The apartment is quiet. My small kitchen, my couch, my unmade bed in the corner. Everything looks ordinary. My heartbeat takes its time slowing.
I tell myself to relax. If someone wanted to do more than watch, they had time downstairs. The thought is not comforting.
I drop my bag on the chair, kick off my shoes, and move on autopilot. I put water on for tea. I change into sweatpants and a soft T-shirt. I light a candle near the window, the familiar sweet scent filling the room.
I sit on the bed and pull my laptop onto my knees. The article’s stats have climbed again. More shares. More comments. A few small outlets have written short pieces about it already. My inbox has three requests for interviews. One comes from a name I recognize from television.
I scroll and scroll, trying to focus on the words on the screen instead of the strange heaviness in my chest.
In the middle of praise and outrage, someone comments, She is brave. Underneath, another user replies, Or dumb. People like Sharov do not forget.
I lock my jaw and keep reading. I want to care only about the story, about the impact, about the piece of corruption I dragged into the light. I do not want to think about men in dark cars outside my building.
When I finally put my laptop aside, my eyes ache. I lie down and draw the blanket over my shoulders. The room glows in the low light of the candle and the streetlamp. I stare at the ceiling and listen to the faint noises outside, waiting for something specific that never comes.
Eventually, exhaustion wins. My eyes close. Sleep pulls me under in fits.
I dream of my doorway.
I’m in bed, but I cannot move. Someone stands in the open doorway of my bedroom. The hall light behind him is too strong, and his face is nothing but shadow. Only his eyes show through, a bright, pale blue that cuts through the dark. They do not soften. They do not narrow. They stay fixed on me.

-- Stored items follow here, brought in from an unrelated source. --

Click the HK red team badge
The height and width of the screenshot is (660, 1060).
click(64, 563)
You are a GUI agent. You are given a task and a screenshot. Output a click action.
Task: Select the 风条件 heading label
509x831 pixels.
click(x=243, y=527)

I try to speak, but my throat feels locked. My chest aches with the effort to breathe. His hand is on the doorframe. He does not step closer. He does not leave either. He simply waits, as if this has always been his place.

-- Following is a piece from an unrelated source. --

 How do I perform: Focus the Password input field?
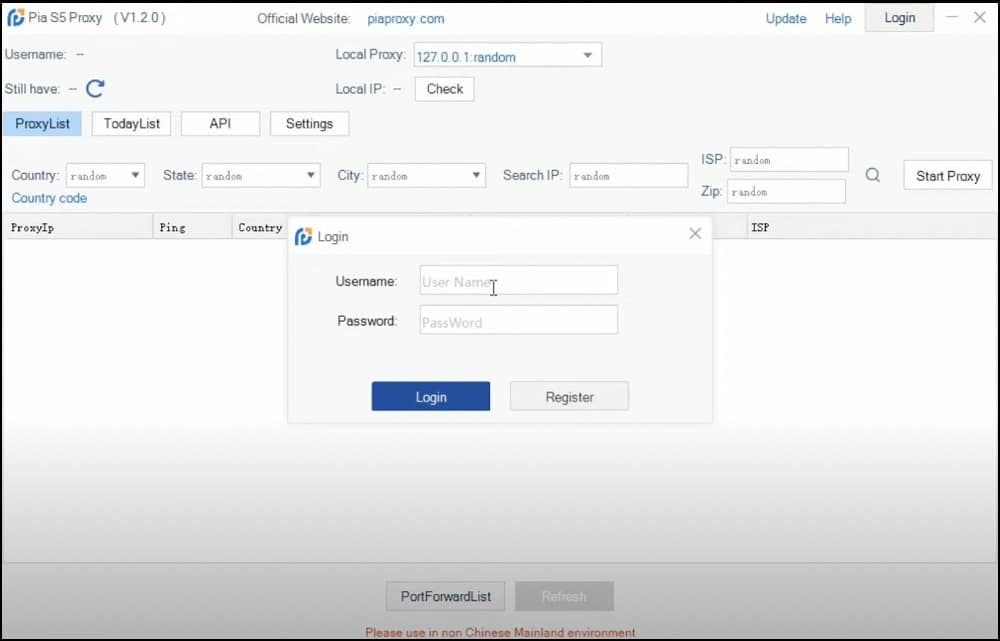[518, 321]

When I finally jerk awake, my heart pounds. Sweat sticks to the back of my neck. The candle has gone out. The room is gray with early light. For a moment, the dream clings to me so tightly that I check the doorway.
No one stands there.
I exhale and wipe my palms on the blanket. My phone buzzes on the nightstand. I blink at the screen.
One missed call from the university office. One voicemail. One email from my professor with the subject line: We need to talk. Immediately.
My stomach tightens. I swing my legs out of bed and listen to the voicemail. The administrative assistant’s voice sounds polite and strained. They want me in the department office as soon as possible.
I dress quickly, my thoughts churning. I knew this was coming. I did not expect it to feel like being summoned to a courtroom.
Campus looks different in the morning light. More people. More noise. Yet the unease from last night seems to overlay everything. I head straight to the journalism building, my bag bouncing against my hip.
My professor waits for me in his office, door already open. His hair is messier than usual. He does not bother with small talk.
“Sit down,” he says.
I sit.
He closes the door and leans against his desk instead of taking his chair. His eyes search my face, like he’s checking for cracks.
“You saw my email,” he says.
“Yes.”
“You saw the circulation figures.”
“Yes.”
“You need to retract the article.”
The words land with a weight I feel in my spine. “I can’t do that.”
“You can, and you should.” His tone is sharper than yesterday. “You have no idea who you have angered, Clara. This is not about a low-level councilman. This is Sharov. This is people who make problems disappear.”
The room feels smaller. I grip the strap of my bag. “Every fact is solid. The sources stand. We double checked the records together.”
“I know the work is clean. That is not the point.” He runs a hand through his hair. “There is more at play here than journalistic ethics. There is your life.”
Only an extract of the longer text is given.